The figures come after Prime Minister Shinzo Abe called a snap election and delayed a sales tax hike set for next year as an earlier levy hike helped push the world's number three economy into recession.

Japanese core consumer inflation came in at 2.9 percent in October from a year earlier, matching market forecasts but slowing from 3.0 percent in September.

Prices rose from a year ago largely because Tokyo raised sales tax from 5.0 percent to 8.0 percent on April 1, driving up the cost of goods which sparked a dive in spending.

Adjusted for the tax increase, the nationwide core consumer-price index rose 0.9 percent from a year earlier in October, after climbing 1.0 percent in the previous month, according to Dow Jones Newswires.

The figure is the lowest in a year, and comes as the Bank of Japan's ambitious 2.0 percent inflation target - which it initially aimed to hit in 2015 - looks increasingly out of reach.

Meanwhile, factory production in October edged up a better-than-expected 0.2 percent on-month, rising for the second straight month and beating market expectations of a 0.6 percent fall.
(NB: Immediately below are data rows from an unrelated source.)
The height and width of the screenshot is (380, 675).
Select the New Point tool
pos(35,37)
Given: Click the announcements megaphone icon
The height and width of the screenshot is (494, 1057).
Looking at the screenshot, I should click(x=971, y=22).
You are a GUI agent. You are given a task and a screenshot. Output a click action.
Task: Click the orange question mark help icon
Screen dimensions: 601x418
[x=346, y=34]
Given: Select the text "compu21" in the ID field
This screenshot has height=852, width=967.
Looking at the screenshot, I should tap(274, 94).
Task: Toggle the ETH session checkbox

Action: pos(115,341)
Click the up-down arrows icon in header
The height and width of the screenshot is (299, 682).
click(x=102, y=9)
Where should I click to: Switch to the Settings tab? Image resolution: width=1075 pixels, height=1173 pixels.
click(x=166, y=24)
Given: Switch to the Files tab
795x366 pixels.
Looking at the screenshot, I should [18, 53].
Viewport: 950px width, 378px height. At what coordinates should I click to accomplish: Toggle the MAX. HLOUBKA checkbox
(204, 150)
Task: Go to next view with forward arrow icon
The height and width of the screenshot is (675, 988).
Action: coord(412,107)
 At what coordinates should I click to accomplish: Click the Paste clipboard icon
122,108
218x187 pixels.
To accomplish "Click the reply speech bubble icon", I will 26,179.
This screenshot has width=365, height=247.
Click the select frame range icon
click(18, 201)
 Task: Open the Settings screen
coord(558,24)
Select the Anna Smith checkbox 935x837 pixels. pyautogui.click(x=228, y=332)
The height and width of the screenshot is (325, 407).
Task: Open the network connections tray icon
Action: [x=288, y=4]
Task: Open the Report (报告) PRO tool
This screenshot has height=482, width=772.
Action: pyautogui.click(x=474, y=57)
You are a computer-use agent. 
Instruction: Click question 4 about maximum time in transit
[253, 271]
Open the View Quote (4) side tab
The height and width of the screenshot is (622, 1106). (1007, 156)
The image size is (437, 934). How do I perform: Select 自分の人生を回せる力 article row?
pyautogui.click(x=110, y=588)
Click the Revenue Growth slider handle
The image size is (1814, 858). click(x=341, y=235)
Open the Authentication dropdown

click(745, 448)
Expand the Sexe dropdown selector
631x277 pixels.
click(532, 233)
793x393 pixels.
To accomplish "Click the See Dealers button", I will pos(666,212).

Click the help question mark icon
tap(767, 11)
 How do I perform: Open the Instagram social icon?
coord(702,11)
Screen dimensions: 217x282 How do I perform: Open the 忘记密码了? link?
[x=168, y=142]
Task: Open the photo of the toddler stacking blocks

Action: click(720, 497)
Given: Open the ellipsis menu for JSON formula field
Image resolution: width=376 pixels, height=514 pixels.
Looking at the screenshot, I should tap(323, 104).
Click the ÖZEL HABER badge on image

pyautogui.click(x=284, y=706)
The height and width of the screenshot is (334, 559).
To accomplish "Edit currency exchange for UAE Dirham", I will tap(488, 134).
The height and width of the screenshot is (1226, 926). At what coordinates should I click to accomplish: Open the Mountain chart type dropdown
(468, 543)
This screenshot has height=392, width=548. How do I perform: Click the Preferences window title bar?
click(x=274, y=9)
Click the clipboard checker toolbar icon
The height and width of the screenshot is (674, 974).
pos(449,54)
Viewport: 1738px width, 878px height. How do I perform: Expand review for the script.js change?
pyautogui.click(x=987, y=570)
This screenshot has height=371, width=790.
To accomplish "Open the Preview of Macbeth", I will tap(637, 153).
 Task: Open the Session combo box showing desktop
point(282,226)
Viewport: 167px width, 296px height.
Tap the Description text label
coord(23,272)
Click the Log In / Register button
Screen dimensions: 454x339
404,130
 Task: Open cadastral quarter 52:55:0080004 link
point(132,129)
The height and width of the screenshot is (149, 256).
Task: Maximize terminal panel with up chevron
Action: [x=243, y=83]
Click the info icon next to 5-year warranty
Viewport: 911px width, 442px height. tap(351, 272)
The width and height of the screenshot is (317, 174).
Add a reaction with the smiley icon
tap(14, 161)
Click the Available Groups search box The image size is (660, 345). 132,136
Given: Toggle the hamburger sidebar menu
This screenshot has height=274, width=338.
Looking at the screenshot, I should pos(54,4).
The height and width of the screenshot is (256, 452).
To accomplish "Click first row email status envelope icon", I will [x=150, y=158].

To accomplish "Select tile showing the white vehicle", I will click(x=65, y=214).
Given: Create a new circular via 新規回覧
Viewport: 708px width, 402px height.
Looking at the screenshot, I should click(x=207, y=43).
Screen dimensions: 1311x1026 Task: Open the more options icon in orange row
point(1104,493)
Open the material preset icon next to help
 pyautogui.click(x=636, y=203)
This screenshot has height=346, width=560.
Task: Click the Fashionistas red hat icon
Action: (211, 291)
“It is a positive set of data that hints at hopes for future recovery in production,” SMBC Nikko Securities said in a note.

The unemployment rate slipped to 3.5 percent from 3.6 percent.

But “despite the tight labour market, inflation continues to moderate,” said Marcel Thieliant from Capital Economics.

“Price pressure should moderate further in the near-term, as the recent plunge in crude oil prices has yet to be reflected in the cost of energy imports,” he added.

And “business surveys point to stagnant industrial output at best”.

Spending data was mixed with retail sales up 1.4 percent in October, but household spending fell 4.0 percent on-year, marking the seventh consecutive month of decline.

Japan's economy shrank between July and September, the second consecutive quarterly contraction, in the wake of an April sales tax rise that was designed to help pay down one of the world's largest public debt mountains.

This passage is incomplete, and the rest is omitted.